The exact lyric of the rap that has Psy in trouble now is "Kill those fucking Yankees who have been torturing Iraqi captives/ Kill those fucking Yankees who ordered them to torture/ Kill their daughters, mothers, daughters-in-law and fathers/ Kill them all slowly and painfully."
And while that's a crazy specific threat against "fucking Yankees," does anybody really care? Really?
We as Americans have demonstrated an immense ability to forgive our celebrities for things they've said and frankly, this is probably no different. After all, it didn't stop Psy from performing for President Obama's Christmas celebration days later.
Psy, to his credit, has already apologized for "any pain [he has] caused anyone by those words." Of course, that probably won't be enough for some of the crazily patriotic people like Bill O'Reilly, who are probably having strokes that this guy was allowed anywhere near the President (although perhaps not, considering their feelings on this particular President).
Let's be honest here, though, Psy probably didn't even need to bother apologizing. Aside from the trumpet-sounding, flag-waving patriots like Sean Hannity or Toby Keith, nobody is really all that concerned about this sort of thing anymore.
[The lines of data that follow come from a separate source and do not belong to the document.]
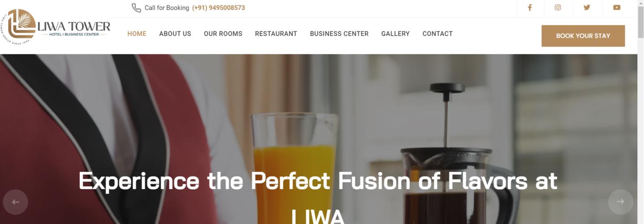This screenshot has height=224, width=644.
Task: Advance to next slide arrow
Action: tap(620, 202)
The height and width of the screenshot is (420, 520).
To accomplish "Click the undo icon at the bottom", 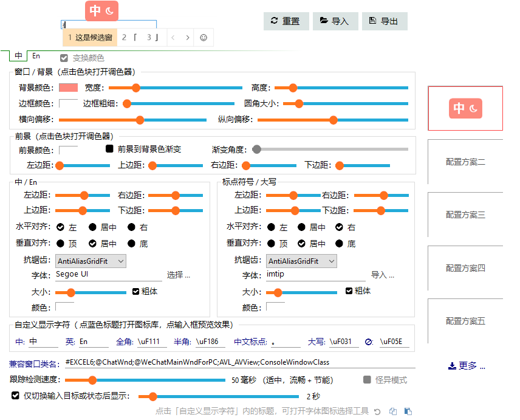I will (x=377, y=411).
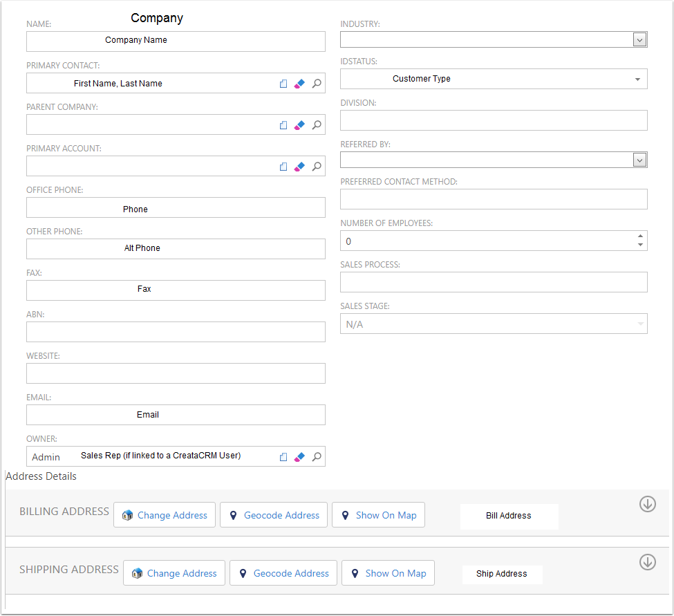Click into the ABN text field
Image resolution: width=674 pixels, height=616 pixels.
[176, 332]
The simple fact is that my generation, the 20- and 30-year-olds of 2012, don't exactly disagree with Psy about their country.
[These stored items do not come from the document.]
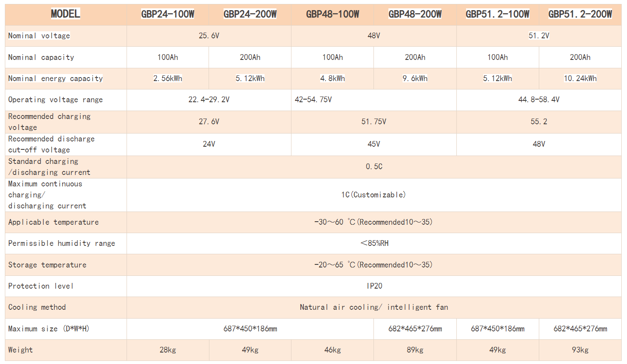The width and height of the screenshot is (627, 364).
Task: Select the Applicable temperature row label
Action: tap(53, 222)
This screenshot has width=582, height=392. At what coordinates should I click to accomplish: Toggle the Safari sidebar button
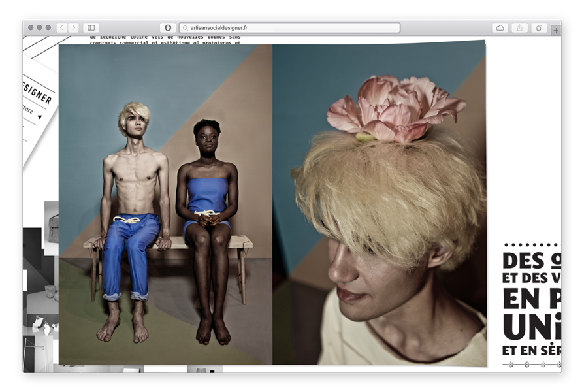pos(91,28)
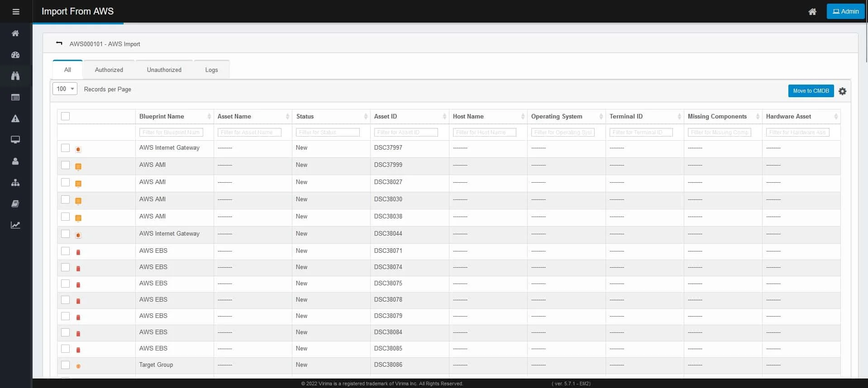Click the Filter for Host Name field
This screenshot has width=868, height=388.
(484, 132)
According to Gallup polling, the percentage of people who believe America is the greatest country in the world decreases sharply with age. Only 48 percent of Gen X-ers would say "U.S.A.!," and that number goes down to 32 percent for the "millennial" generation.
People still claim they are very patriotic, but even that is decreasing as the years go by. Not only are "millennials" less likely to identify as "very patriotic" than previous generations, but that drops a few points as each year goes by.
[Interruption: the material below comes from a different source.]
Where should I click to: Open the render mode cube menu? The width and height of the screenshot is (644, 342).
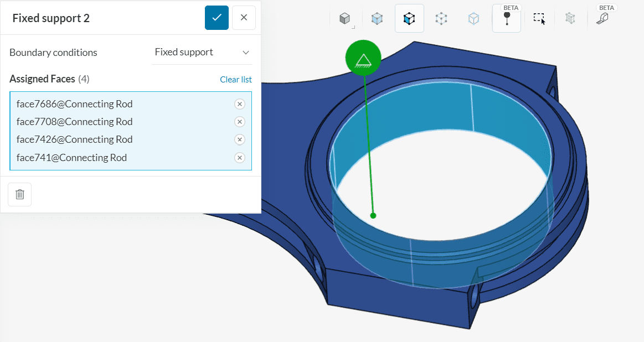tap(345, 19)
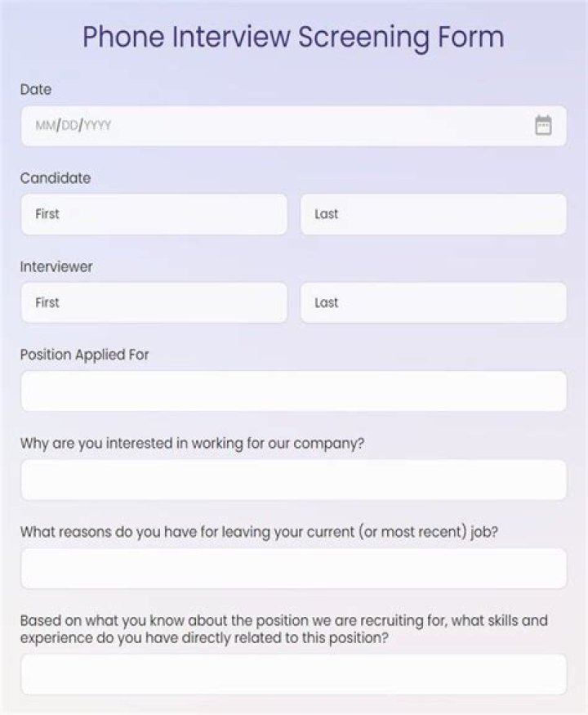Click the Phone Interview Screening Form title
This screenshot has width=588, height=715.
click(293, 37)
Furthermore, Americans as a whole are still attracted to a gimme word like "patriotic," but when asked if they were satisfied with their country, 77 percent reported they were not. I imagine, given the results of the other polls, that number would be much higher if we were only polling the younger generations.
More importantly, I don't think we take this sort of thing seriously anymore. Seventy years ago, people might have taken Psy seriously. He could have been jailed, even executed, for trumped-up charges brought up by the House Un-American Activities Committee. It happened to plenty of others at the time, who expressed sentiments less harsh than his.
But now we know that Psy is not really going to kill anyone and his sentiment, which boils down to "fuck America for all its done," is one shared by most young people in America, i.e. Psy's audience.
It's really no different than Ice-T, who rapped about killing cops. Sure, he attracted controversy, but nobody took it really seriously in the end, and now he plays a cop on TV. Or how about when Common played the White House? O'Reilly had a fit about that one, but we all know Common's lyrics aren't reality and if Obama likes Common's music, then let him play at the White House. Who cares?
And who really cares about Psy's comments? We're just going to forget about them shortly. If Psy's career takes a turn for the worse, it will only be because people got sick of his schtick, not because he said some bad things about America in 2004. Hell, we all said some bad things about America in 2004.
No, Psy's comments don't really mean anything to anyone. It's just another manufactured media controversy so right-wing commentators can squawk about a new threat to America's dignity and safety for a week.